The Obama administration forced doctors and hospitals to implement electronic medical record system – a costly change that appears to have failed to deliver promised increases in quality or reduction in costs or medical errors. In fact, it has made it easier for doctors to “up code” and bill the government for more money. Also to be considered are the costs of collecting more taxes to fund Medicare. Some estimates put these costs as high as 25 cents on every dollar.
A Milliman & Robertson study estimates that when all these costs are included, Medicare and Medicaid spend two-thirds more on administration than private insurance spends. Using the most conservative estimate of the social cost of collecting taxes, economist Benjamin Zycher calculates that the excess burden of a universal Medicare program would be twice as high as the administrative costs of universal private coverage.
- Not a single problem in ObamaCare would go away under Medicare For All.
All of the difficult questions posed by ObamaCare would remain. Who would pay what? Would the premiums be actuarially fair? Would there be subsidies? Would the premiums vary by age? By health status? By income level? By health living choices?
How would employers be affected? Economists tell us that employee benefits are substitutes for wages and are therefore “paid for” by the employees. Under Medicare For All, would employers get off scot free?
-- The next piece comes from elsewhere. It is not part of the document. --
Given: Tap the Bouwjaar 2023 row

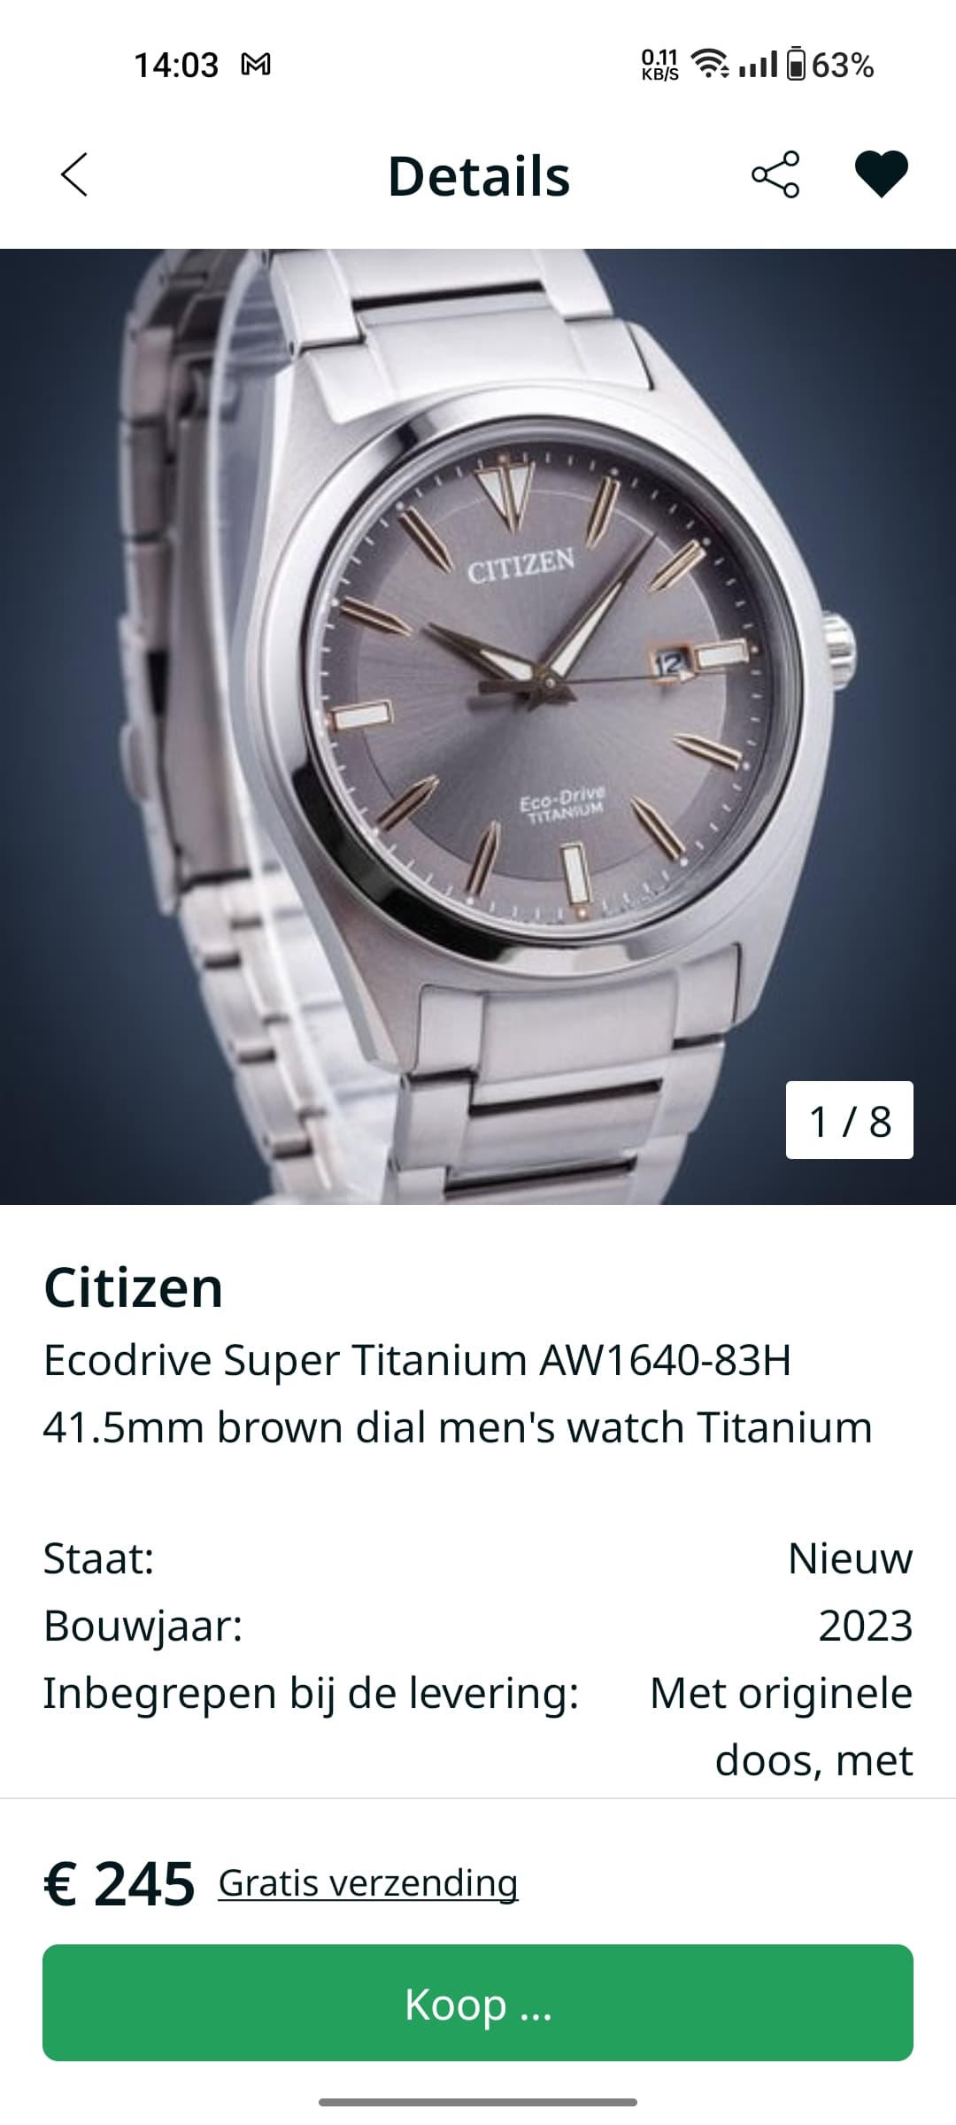Looking at the screenshot, I should coord(478,1626).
Would there be an exchange? There is one now for Medicare – that’s how people enroll in Medicare Advantage plans. Like the ObamaCare exchanges, the Medicare Advantage exchange has subsidies for private insurance, mandated benefits, annual open enrollment and no discrimination based on health status.
The ObamaCare exchanges, by contrast, have been a disaster. Premiums and deductibles are skyrocketing, there are higher charges for chronic patients who need specialty drugs, and plans exclude more and more of the best doctors and hospitals. Expect more of the same with Medicare For All.
- Medicare is already on a path to healthcare rationing.
Medicare is already in trouble. It is already on an unsustainable path with future promises made that far exceed expected revenues. When the Affordable Care Act (ObamaCare) was passed in 2010, the Medicare Trustees estimated the unfunded liability at $89 Trillion! Yet at the next trustees’ report that figure had dropped to $37 Trillion. How could that happen?
Passage of the ACA theoretically put the government’s healthcare spending on a budget. Goodman says that for the past 40 years, per capita healthcare spending has been growing at twice the rate of growth of real per capita income. At that rate it won’t take long to run out of money.
The Obama administration tried to “solve” this problem by creating an enforcement mechanism to control spending It was called the Independent Payment Advisory Board (IPAB). It was to be tasked with reducing fees for doctors and hospitals to cap spending. This unelected and unaccountable board would be able to restrict what treatments your doctor could provide with the stroke of a pen! Fortunately, IPAB was abolished this year in a bipartisan budget deal.
Goodman says expect Medicare fees to providers to continue to fall behind private sector fees in the future. This means one of two things must happen:
- Providers will respond to lower fees by providing less care to seniors
- Providers will shift costs to non-seniors in the form of higher fees, higher insurance premiums and higher state and local taxes.
The first of these options means Medicare will become more like Medicaid. Doctors will restrict access by offering fewer appointment options for Medicare patients just like they currently do for Medicaid patients. Hospitals may respond by reverting to the use of open wards instead of providing private rooms. Expensive treatments will be unavailable as cost-reducing takes precedence over patient care.
Medicare For All is socialized medicine and similar healthcare systems in other parts of the world, including Canada, Great Britain and Sweden always are plagued by restricted access and declining quality of care. Expect the same in this country.